* _TASK ITEM_
Output the entries that follow, word for word.

(Records from a collection)
◆ ◆ ◆ ◆ ◆

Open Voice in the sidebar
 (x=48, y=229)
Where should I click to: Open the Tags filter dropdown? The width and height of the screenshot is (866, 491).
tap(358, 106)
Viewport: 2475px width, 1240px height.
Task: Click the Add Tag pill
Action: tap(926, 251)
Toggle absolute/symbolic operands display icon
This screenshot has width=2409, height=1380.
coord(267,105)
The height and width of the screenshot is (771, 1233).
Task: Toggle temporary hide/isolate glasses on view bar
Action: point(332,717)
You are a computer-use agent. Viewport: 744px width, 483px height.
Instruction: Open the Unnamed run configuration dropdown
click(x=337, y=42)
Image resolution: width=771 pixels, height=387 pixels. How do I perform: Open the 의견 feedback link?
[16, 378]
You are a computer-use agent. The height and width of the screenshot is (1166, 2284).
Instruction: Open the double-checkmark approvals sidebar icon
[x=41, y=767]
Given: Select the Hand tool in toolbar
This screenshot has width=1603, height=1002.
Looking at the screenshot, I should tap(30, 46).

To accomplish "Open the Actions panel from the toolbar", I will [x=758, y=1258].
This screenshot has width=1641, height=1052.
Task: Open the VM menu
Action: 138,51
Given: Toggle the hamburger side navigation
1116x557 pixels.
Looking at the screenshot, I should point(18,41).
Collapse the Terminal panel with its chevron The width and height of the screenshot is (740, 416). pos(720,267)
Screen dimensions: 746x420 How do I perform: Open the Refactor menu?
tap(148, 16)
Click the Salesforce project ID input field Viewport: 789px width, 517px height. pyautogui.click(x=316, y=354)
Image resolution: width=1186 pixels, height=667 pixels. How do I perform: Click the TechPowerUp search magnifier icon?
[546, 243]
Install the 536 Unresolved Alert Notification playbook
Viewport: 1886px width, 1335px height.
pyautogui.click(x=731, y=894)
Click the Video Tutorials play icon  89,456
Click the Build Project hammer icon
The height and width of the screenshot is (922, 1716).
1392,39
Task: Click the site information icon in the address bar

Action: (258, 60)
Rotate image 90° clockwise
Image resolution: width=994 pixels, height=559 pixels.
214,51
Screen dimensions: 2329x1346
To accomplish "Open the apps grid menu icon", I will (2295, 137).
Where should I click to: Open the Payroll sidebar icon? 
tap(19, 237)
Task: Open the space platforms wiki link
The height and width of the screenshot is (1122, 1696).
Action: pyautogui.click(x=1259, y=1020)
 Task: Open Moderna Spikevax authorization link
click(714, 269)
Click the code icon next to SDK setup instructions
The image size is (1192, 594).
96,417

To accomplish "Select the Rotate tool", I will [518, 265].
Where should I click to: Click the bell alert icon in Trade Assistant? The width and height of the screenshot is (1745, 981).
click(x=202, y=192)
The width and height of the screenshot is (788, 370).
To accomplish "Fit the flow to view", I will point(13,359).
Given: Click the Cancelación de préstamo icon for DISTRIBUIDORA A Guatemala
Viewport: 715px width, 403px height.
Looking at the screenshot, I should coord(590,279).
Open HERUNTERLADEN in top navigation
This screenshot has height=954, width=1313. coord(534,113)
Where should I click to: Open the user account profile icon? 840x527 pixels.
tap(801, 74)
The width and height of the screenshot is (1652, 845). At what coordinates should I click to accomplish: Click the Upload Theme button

◆ ◆ ◆ ◆ ◆

* _THE ANSWER_
Open Voice in the sidebar
 (x=48, y=229)
Where should I click to: Open the Tags filter dropdown? The width and height of the screenshot is (866, 491).
tap(358, 106)
Viewport: 2475px width, 1240px height.
Task: Click the Add Tag pill
Action: tap(926, 251)
Toggle absolute/symbolic operands display icon
This screenshot has width=2409, height=1380.
coord(267,105)
The height and width of the screenshot is (771, 1233).
Task: Toggle temporary hide/isolate glasses on view bar
Action: point(332,717)
You are a computer-use agent. Viewport: 744px width, 483px height.
Instruction: Open the Unnamed run configuration dropdown
click(x=337, y=42)
Image resolution: width=771 pixels, height=387 pixels. How do I perform: Open the 의견 feedback link?
[16, 378]
You are a computer-use agent. The height and width of the screenshot is (1166, 2284).
Instruction: Open the double-checkmark approvals sidebar icon
[x=41, y=767]
Given: Select the Hand tool in toolbar
This screenshot has width=1603, height=1002.
Looking at the screenshot, I should tap(30, 46).

To accomplish "Open the Actions panel from the toolbar", I will [x=758, y=1258].
This screenshot has width=1641, height=1052.
Task: Open the VM menu
Action: 138,51
Given: Toggle the hamburger side navigation
1116x557 pixels.
Looking at the screenshot, I should point(18,41).
Collapse the Terminal panel with its chevron The width and height of the screenshot is (740, 416). pos(720,267)
Screen dimensions: 746x420 How do I perform: Open the Refactor menu?
tap(148, 16)
Click the Salesforce project ID input field Viewport: 789px width, 517px height. pyautogui.click(x=316, y=354)
Image resolution: width=1186 pixels, height=667 pixels. How do I perform: Click the TechPowerUp search magnifier icon?
[546, 243]
Install the 536 Unresolved Alert Notification playbook
Viewport: 1886px width, 1335px height.
pyautogui.click(x=731, y=894)
Click the Video Tutorials play icon  89,456
Click the Build Project hammer icon
The height and width of the screenshot is (922, 1716).
1392,39
Task: Click the site information icon in the address bar

Action: (258, 60)
Rotate image 90° clockwise
Image resolution: width=994 pixels, height=559 pixels.
214,51
Screen dimensions: 2329x1346
To accomplish "Open the apps grid menu icon", I will (2295, 137).
Where should I click to: Open the Payroll sidebar icon? 
tap(19, 237)
Task: Open the space platforms wiki link
The height and width of the screenshot is (1122, 1696).
Action: pyautogui.click(x=1259, y=1020)
 Task: Open Moderna Spikevax authorization link
click(714, 269)
Click the code icon next to SDK setup instructions
The image size is (1192, 594).
96,417

To accomplish "Select the Rotate tool", I will [518, 265].
Where should I click to: Click the bell alert icon in Trade Assistant? The width and height of the screenshot is (1745, 981).
click(x=202, y=192)
The width and height of the screenshot is (788, 370).
To accomplish "Fit the flow to view", I will point(13,359).
Given: Click the Cancelación de préstamo icon for DISTRIBUIDORA A Guatemala
Viewport: 715px width, 403px height.
Looking at the screenshot, I should coord(590,279).
Open HERUNTERLADEN in top navigation
This screenshot has height=954, width=1313. coord(534,113)
Where should I click to: Open the user account profile icon? 840x527 pixels.
tap(801, 74)
The width and height of the screenshot is (1652, 845). At what coordinates should I click to accomplish: Click the Upload Theme button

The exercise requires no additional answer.